2. Clinical effects—The signs and symptoms of acute exposure to NO2 include irritation of the eyes and nose, cough, mucoid or frothy sputum production, dyspnea, and chest pain. Pulmonary edema may appear within 1–2 hours. In some individuals, the clinical signs may subside in about 2 weeks; the patient may then pass into a second stage of abruptly increasing severity, including recurring pulmonary edema and fibrotic destruction of terminal bronchioles (bronchiolitis obliterans). Chronic exposure of laboratory animals to 10–25 ppm NO2 has resulted in emphysematous changes; thus, chronic effects in humans are of concern.

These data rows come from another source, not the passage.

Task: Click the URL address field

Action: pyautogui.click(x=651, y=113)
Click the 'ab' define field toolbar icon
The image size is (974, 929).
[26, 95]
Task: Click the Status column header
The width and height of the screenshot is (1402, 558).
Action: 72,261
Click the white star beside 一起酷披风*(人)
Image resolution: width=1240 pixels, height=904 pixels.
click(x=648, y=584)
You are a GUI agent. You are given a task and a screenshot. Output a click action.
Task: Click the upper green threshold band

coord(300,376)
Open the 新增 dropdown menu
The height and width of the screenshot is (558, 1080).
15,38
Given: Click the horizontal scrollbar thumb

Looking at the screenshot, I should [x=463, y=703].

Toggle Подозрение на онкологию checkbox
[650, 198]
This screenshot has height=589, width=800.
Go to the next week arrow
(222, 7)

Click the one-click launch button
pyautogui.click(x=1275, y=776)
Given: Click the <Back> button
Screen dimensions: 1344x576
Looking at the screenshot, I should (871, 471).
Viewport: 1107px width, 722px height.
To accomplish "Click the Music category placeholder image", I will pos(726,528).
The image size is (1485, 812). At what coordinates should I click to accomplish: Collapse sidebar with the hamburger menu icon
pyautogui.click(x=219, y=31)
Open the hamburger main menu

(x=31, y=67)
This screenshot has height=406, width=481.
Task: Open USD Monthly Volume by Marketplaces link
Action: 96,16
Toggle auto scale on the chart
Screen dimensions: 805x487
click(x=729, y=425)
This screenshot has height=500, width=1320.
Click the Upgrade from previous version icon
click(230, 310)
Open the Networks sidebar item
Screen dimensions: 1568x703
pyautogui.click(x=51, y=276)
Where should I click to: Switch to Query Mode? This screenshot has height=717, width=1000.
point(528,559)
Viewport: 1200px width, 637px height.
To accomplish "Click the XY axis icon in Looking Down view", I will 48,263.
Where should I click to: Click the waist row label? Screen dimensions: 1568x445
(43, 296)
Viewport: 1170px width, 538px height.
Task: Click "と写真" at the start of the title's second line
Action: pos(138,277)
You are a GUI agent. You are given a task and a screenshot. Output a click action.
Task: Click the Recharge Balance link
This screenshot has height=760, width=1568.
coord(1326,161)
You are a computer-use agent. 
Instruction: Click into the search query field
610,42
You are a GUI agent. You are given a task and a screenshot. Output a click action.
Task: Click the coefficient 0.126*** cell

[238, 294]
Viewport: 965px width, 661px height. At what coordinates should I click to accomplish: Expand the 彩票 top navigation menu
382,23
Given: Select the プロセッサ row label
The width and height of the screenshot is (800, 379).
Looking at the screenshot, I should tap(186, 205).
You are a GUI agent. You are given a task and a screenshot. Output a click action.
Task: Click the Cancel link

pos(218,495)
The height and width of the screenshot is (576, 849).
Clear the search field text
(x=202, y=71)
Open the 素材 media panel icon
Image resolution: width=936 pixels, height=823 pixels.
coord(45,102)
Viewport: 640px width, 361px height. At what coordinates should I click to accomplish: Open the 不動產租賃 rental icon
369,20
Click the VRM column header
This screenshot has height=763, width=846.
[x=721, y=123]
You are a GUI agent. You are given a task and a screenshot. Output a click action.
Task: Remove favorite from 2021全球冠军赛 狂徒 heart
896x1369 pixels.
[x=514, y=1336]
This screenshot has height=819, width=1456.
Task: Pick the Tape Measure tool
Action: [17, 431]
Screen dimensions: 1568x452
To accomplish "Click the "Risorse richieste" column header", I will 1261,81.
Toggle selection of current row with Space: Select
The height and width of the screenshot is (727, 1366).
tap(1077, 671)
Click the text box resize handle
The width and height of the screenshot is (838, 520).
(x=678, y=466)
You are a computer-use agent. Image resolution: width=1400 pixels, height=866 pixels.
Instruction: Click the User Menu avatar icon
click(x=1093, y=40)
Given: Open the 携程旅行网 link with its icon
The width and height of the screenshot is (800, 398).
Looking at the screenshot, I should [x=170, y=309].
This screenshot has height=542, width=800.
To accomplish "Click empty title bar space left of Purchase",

3. Treatment—There is no specific treatment for acute intoxication by NO2; therapeutic measures for the management of deep lung irritation and noncardiogenic pulmonary edema are used. These measures include maintenance of gas exchange with adequate oxygenation and alveolar ventilation. Drug therapy may include bronchodilators, sedatives, and antibiotics. New approaches to the management of NO2-induced ARDS have been developed and considerable controversy now exists about the precise respiratory protocol to use in any given patient.
Ozone & Other Oxides
Ozone (O3) is a bluish irritant gas found in the earth’s atmosphere, where it is an important absorbent of ultraviolet light at high altitude. At ground level, ozone is an important pollutant. Atmospheric ozone pollution is derived from photolysis of oxides of nitrogen, volatile organic compounds, and CO. These compounds are produced primarily when fossil fuels such as gasoline, oil, or coal are burned or when some chemicals (eg, solvents) evaporate. Nitrogen oxides are emitted from power plants, motor vehicles, and other sources of high-heat combustion. Volatile organic compounds are emitted from motor vehicles, chemical plants, refineries, factories, gas stations, paint, and other sources. An EPA fact sheet on ground-level ozone, its sources, and consequences may be found at http://www.epa.gov/glo/.
Ozone can be generated in the workplace by high-voltage electrical equipment, and around ozone-producing devices used for air and water purification. Agricultural sources of ozone are also important. There is a near-linear gradient between exposure to ozone (1-hour level, 20–100 ppb) and bronchial smooth muscle response. See Table 56–1 for the current PEL for ozone.